BOLZANO

Cinque amici bolzanini: «Noi, travolti nell’inferno di Torino»

Erano in piazza San Carlo: «Un incubo, il rumore dei vetri sembrava quello degli spari»


di Alan Conti


BOLZANO. Piazza San Carlo a Torino è un gioiello incorniciato dai portici simbolo, da sempre, della città sabauda. Sabato scorso, però, si è trasformata nell’anticamera del panico e della paura. In mezzo c'erano anche cinque ragazzi bolzanini partiti il giorno prima dall'Alto Adige: Andrea Brentegani, Samuele Quaglio, Andrea Cavallaro, Michael Bianco e Dennis Verra. Tutti fortunatamente rimasti incolumi, a parte una brutta ferita al ginocchio per Brentegani. È Denis Verra a raccontare quei momenti drammatici. Partendo dalla fine. «Sa quando ci siamo accorti che non c'era stato alcun attentato? Solo in albergo, diverse ore dopo». Il loro hotel era in zona Lingotto, praticamente dall'altra parte della città. «Ci siamo andati a piedi. Ci abbiamo impiegato ore». Fin dal pomeriggio di sabato nella piazza c'erano delle avvisaglie. «Siamo arrivati molto presto, alle 15.30. Già si avvertiva qualche preoccupazione.
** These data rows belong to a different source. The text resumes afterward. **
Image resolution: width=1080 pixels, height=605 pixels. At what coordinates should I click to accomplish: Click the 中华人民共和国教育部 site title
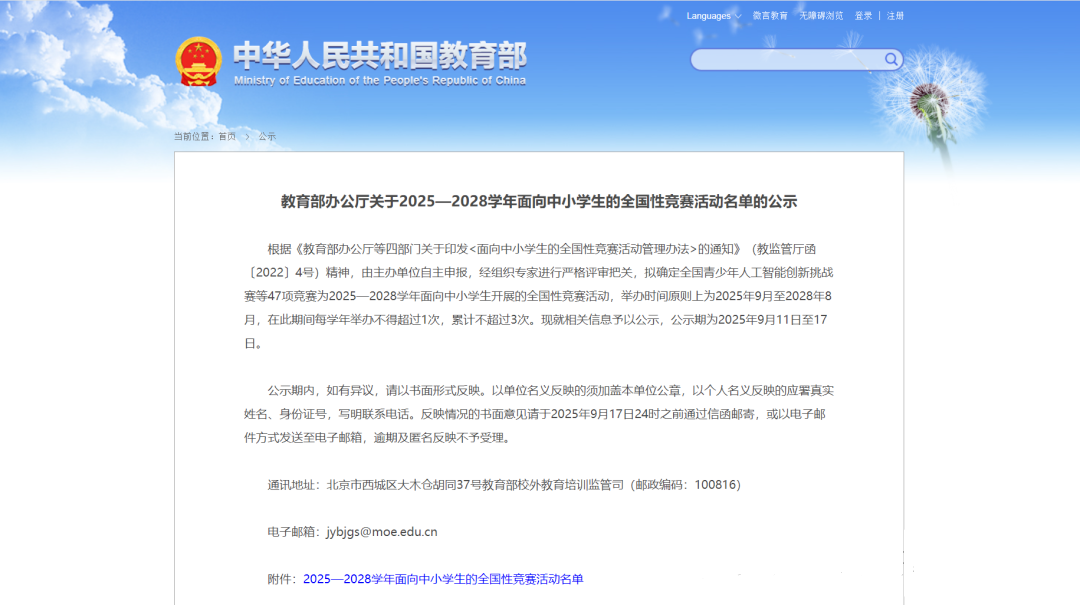pyautogui.click(x=379, y=55)
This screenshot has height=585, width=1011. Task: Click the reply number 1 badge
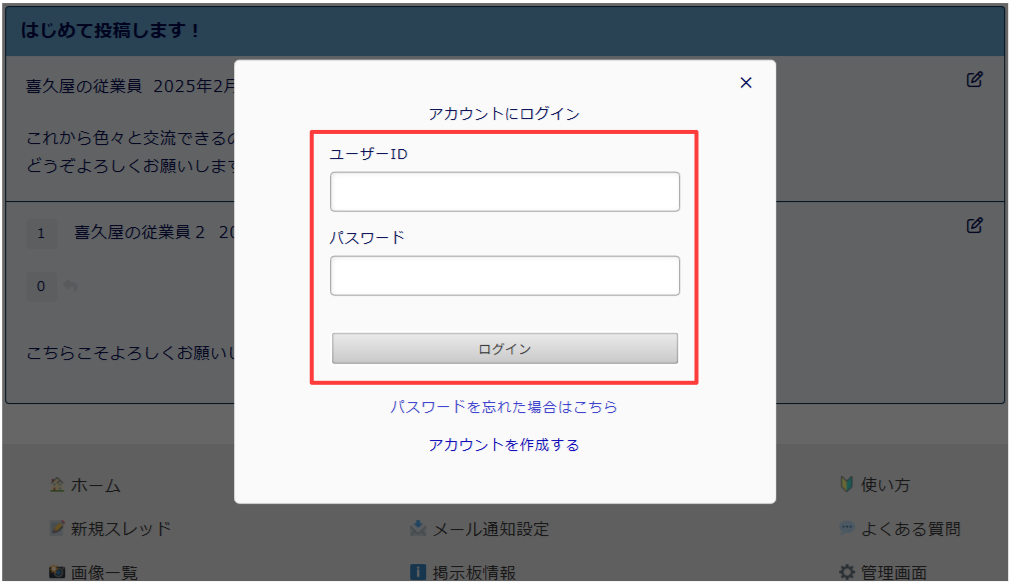(x=41, y=233)
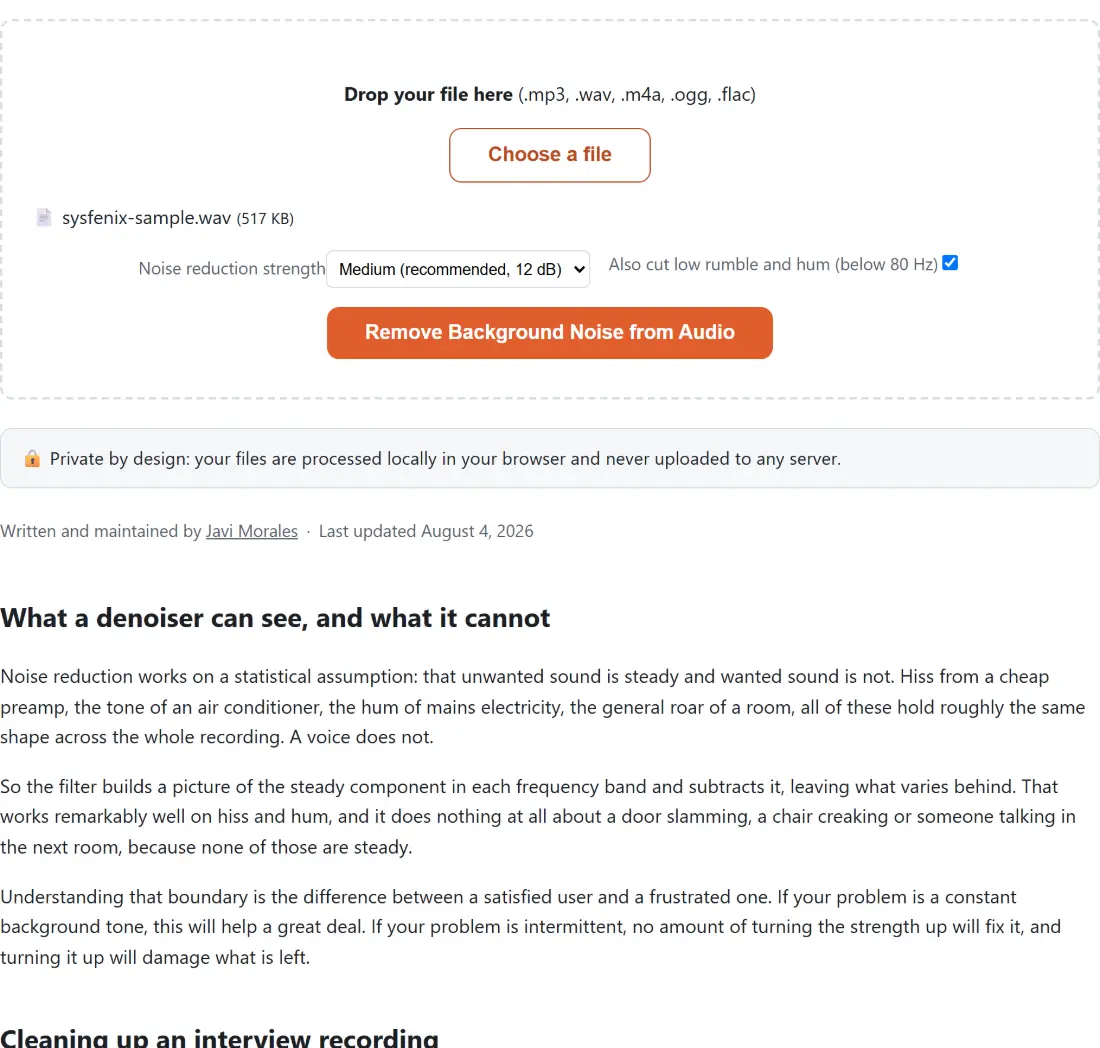This screenshot has height=1048, width=1100.
Task: Click the 'Drop your file here' text
Action: [428, 95]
Manchester era una ferita ancora fresca e Torino, quella sera, era sotto tutti i riflettori. Con noi c'erano famiglie, bambini, anziani. Io non so come abbiano fatto poi a scappare».

Durante il secondo tempo, il panico improvviso e quelle ondate tremende della folla che travolgevano tutto e tutti. «Non ho sentito alcuno scoppio e non ho ancora capito cosa abbia innescato il panico. La gente ha iniziato ad urlare e schiacciarsi uno contro l’altro: noi, per fortuna, eravamo sul lato opposto. In ogni caso, lo spazio era ridottissimo. La persona davanti a me iniziava a indietreggiare velocemente e dietro ne avevo un'altra che mi comprimeva. Eravamo certi che fosse in corso un attacco terroristico: mi sono sentito imprigionato convinto che qualcuno volesse uccidermi. Una sensazione orribile». Una paura talmente profonda che anche i vetri in terra si sono trasformati in “spari”. «Schiacciandoli con le scarpe si spaccavano. Piccoli scoppi. Sentivo questo rumore ed ero convinto ci fosse qualcuno intento a sparare sulla folla dalle finestre dei palazzi. C'era una ragazza a terra, inerme e priva di sensi. Era ricoperta di sangue. Credo sia una delle giovani gravissime che in questo momento stanno lottando per la vita. Mi auguro con tutto il cuore che ce la faccia...». Poi, all'improvviso, un'altra ondata: «Dal fondo della piazza, stavolta. Stessa scena, ma con conseguenze meno tragiche perché in molti si erano già allontanati. A noi, però, pareva tutto studiato con un attacco a tenaglia prima sul lato sinistro della piazza e poi dal fondo. Tutti i peggiori incubi, le scene viste in televisione a Nizza o Parigi, erano davanti ai nostri occhi. Sentivamo quel terrore e non avevamo nemmeno la possibilità di scappare. Intorno sangue, urla e oggetti sparsi. Un inferno». Poi, finalmente, la fuga a piedi. «Solo a quel punto abbiamo cominciato guardare le notizie sul web. Non è vero che è stato solo un attimo di panico: è durato ore. Quando ti trovi in mezzo ad una situazione del genere sei solo, senza notizie certe. Ormai siamo talmente condizionati che lo dai per assodato. Ecco perché ci sentiamo come dei sopravvissuti».